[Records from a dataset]

--*--

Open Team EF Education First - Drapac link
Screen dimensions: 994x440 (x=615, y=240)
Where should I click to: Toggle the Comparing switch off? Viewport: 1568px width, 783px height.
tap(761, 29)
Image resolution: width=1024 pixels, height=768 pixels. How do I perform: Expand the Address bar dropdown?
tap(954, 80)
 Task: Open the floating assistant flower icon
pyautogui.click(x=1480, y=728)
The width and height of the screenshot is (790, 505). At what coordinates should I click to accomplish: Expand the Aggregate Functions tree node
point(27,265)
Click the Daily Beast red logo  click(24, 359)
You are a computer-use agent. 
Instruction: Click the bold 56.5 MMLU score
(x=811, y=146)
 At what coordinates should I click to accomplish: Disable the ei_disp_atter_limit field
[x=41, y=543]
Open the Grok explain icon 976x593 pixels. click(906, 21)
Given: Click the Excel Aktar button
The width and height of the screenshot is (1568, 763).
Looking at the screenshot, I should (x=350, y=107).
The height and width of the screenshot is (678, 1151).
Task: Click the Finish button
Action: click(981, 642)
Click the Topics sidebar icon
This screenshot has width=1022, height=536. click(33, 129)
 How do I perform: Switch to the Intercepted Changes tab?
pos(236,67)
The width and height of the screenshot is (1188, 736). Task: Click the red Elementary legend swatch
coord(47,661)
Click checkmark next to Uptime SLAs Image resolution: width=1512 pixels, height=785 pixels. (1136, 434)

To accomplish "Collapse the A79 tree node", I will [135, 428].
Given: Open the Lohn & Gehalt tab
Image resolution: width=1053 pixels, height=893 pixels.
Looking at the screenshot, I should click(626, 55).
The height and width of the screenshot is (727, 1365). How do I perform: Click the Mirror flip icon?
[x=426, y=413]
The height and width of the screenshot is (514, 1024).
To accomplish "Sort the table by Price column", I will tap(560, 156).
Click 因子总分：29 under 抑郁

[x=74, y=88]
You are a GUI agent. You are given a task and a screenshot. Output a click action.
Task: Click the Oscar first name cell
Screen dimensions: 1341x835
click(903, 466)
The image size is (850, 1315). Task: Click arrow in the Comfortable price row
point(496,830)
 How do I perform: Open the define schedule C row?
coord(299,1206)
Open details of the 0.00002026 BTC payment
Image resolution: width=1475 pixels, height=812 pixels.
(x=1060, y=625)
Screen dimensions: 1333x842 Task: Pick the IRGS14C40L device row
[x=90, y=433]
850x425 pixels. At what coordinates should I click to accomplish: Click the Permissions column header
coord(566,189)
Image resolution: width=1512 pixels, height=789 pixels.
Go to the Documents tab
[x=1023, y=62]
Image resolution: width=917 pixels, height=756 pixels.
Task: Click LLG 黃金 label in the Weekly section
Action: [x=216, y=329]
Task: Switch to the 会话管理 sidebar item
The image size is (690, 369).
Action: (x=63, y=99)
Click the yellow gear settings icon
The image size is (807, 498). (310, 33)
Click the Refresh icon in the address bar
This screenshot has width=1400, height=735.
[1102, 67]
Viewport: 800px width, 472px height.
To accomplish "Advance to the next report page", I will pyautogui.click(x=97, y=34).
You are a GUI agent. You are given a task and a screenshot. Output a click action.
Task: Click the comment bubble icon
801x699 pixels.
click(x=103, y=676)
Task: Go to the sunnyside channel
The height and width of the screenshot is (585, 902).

--*--

Only one thing is wanted in reply: the number of lines in the entries that hold the string "next".

2